Task:
How many of the lines below contain "computer"? Answer with that number alone.

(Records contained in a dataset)
--*--
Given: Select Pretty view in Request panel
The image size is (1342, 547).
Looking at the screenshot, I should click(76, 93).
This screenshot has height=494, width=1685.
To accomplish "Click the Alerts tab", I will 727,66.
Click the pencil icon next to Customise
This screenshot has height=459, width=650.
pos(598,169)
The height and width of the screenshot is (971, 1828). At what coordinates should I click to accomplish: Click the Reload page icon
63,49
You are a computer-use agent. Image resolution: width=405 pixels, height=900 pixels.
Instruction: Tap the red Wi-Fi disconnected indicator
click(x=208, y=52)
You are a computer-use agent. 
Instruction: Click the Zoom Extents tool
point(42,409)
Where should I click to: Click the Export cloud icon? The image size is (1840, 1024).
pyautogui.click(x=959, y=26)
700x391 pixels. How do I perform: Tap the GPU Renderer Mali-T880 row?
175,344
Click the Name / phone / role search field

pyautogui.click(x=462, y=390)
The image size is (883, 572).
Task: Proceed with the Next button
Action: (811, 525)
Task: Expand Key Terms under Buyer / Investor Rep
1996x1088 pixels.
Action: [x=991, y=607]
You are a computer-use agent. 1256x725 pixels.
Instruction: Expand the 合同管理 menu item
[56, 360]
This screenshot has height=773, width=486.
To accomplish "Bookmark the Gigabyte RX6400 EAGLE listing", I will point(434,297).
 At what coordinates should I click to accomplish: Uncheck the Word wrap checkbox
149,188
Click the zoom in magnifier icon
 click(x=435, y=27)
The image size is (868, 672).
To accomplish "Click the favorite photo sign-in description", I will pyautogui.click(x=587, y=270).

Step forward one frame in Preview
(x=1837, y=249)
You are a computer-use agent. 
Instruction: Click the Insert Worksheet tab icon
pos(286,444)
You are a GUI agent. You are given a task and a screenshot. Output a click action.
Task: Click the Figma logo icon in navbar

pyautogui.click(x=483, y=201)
--*--
Completed exercise:
4